La Suisse soutiendra la Mission de l'ONU au Sahara occidental avec jusqu'à six observateurs militaires. Le Conseil fédéral l'a décidé lors de sa réunion d'aujourd'hui.

Résolution 2152 du Conseil de sécurité de l'ONU a décidé le 29 avril 2014, la Mission de l'ONU au Sahara occidental (Mission des Nations Unies pour l ' organisation d'un référendum au Sahara occidental / MINURSO) passera à 15 sans armes observateurs militaires. Mission de la MINURSO est le cessez-le-feu entre le Maroc et le mouvement de libération Front Polisario (Front populaire pour la Liberación de Saguia el Hamra y Río de Oro) à surveiller.

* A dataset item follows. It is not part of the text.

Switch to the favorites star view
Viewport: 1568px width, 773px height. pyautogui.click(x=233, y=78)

L'ONU a demandé le déploiement d'observateurs militaires non armés en juillet à la Suisse. Les investigations de la DDPS ont révélé que l'armée suisse a demandé des observateurs militaires. Par conséquent, le Conseil fédéral a décidé de soutenir la MINURSO avec jusqu'à maximum six militaires non armés.

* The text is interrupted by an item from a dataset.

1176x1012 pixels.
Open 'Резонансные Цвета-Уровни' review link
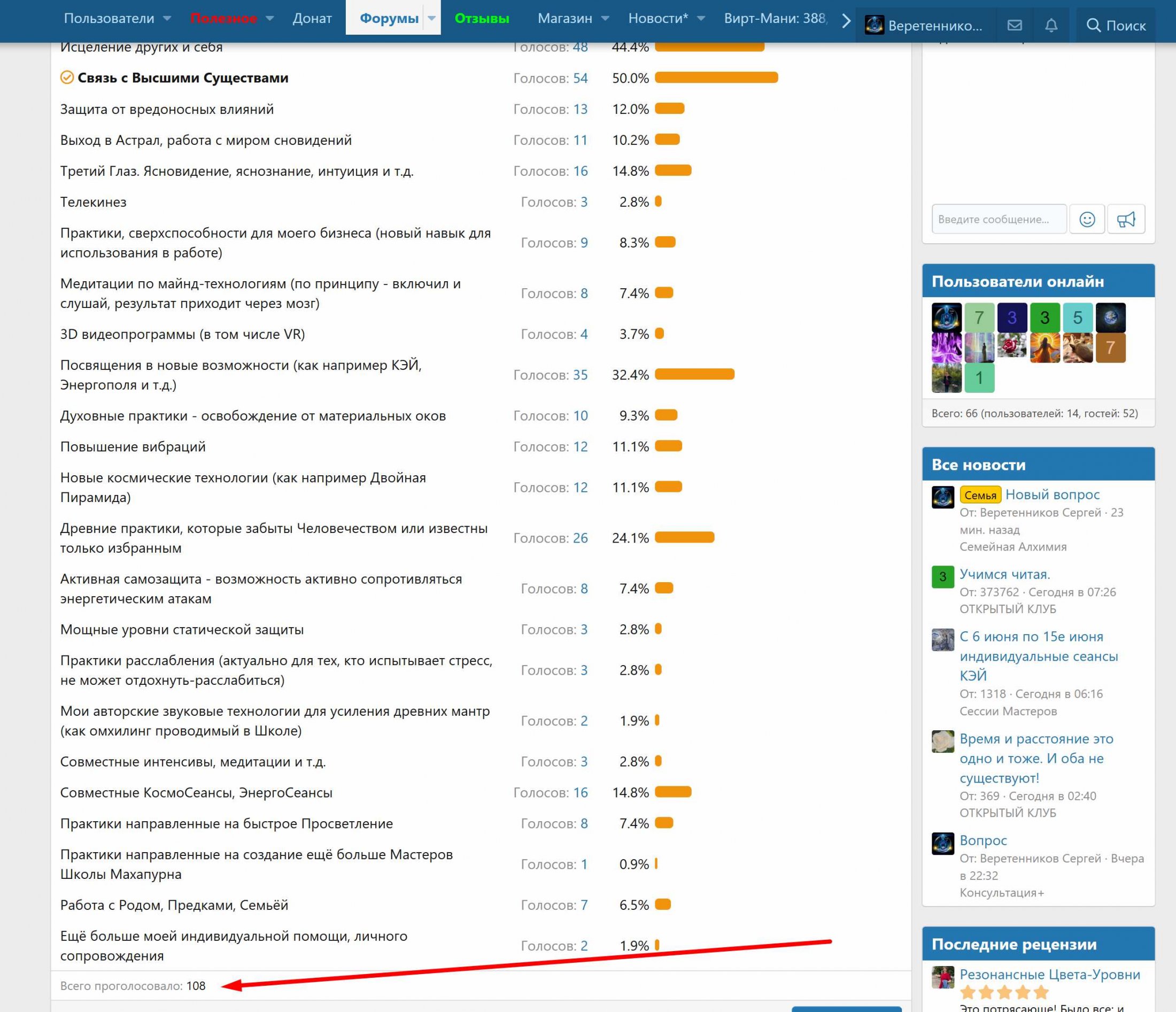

La Suisse soutient la Mission de l'ONU au Sahara occidental depuis juillet 2011 avec deux spécialistes du domaine mine. Avant que l'armée suisse a participé déjà à partir de novembre 1991 à août 1994, avec une unité médicale Suisse avec maximales 85 membres de la MINURSO.

https://www.News.admin.ch/message/index.html?lang=de&MSG-ID=54139 (Traduit par Bing)


Wafaâ Charaf : "Je peux mourir dans ma cellule en levant les symboles de la victoire et de la fierté"

 Politique  nationale

Après l'appel lancé aux autorités marocaines par Amnesty International pour la libération des militants condamnés pour fausses allégations de torture, l'une des concernés, Wafaâ Charaf s'est exprimée du fond de sa cellule dans une lettre adressée à ses camarades militants. Elle n'a pas l'intention d'abandonner son combat. Détails.
"Je peux mourir dans ma cellule en levant les symboles de la victoire et de la fierté". C'est en ces termes que Wafaâ Charaf s'exprime dans une lettre rédigée depuis la prison civile de Tanger où elle est détenue depuis le 8 juillet dernier. "Mon attachement au combat aux côtés des ouvrier-e-s de Tanger ainsi que mon appartenance politique constituent les raisons principales pour que le régime répressif éteigne ma voix", ajoute-t-elle.
Condamnée le 12 août dernier à un an de prison pour "fausses allégations de torture" après avoir porté plainte pour des actes de torture dont elle a été victime après sa participation à une manifestation des travailleurs à Tanger en avril dernier, Wafaâ purge sa peine. Laquelle est assortie de 1 000 dirhams d'amendes et 50 000 dirhams de dommages et intérêts dus à la police marocaine.

"Ma détention n'était pas une surprise"
Dans sa lettre dont une copie a été publiée par Lhumanite.fr, la jeune militante se montre très consciente de ce qu'elle risquait depuis le début. "Ma détention n'était pas une surprise, car je savais - et dès les premiers instants de mon enlèvement et de la torture que j'avais subie psychiquement et physiquement - que le régime (Makhzen) cherchait à redorer son blason avec une idée préalable visant à falsifier les faits avant même un simple début d'enquête à ce sujet", écrit-elle.
Wafaâ fait également un clin d’œil à son "camarade" Oussama Hassni, un autre militant des droits de l'homme condamné, le 23 juillet dernier à trois ans de prison ferme pour "allégations mensongères de torture".
Dans un état de santé instable, la jeune femme dit souffrir régulièrement de "crises de dépression aiguës". Elle considère ce qu'elle vit actuellement comme un "complot, parmi tant d'autres, contre tous les militants des droits de l'homme qui s'opposent au régime".
La semaine dernière, Amnesty International a appelé les autorités marocaines à libérer Wafaâ Charaf et Oussama Hassni, estimant que leur condamnation est un "message dissuasif pour faire taire" les victimes de torture. Mais jusqu'à présent aucune réaction du côté de Rabat.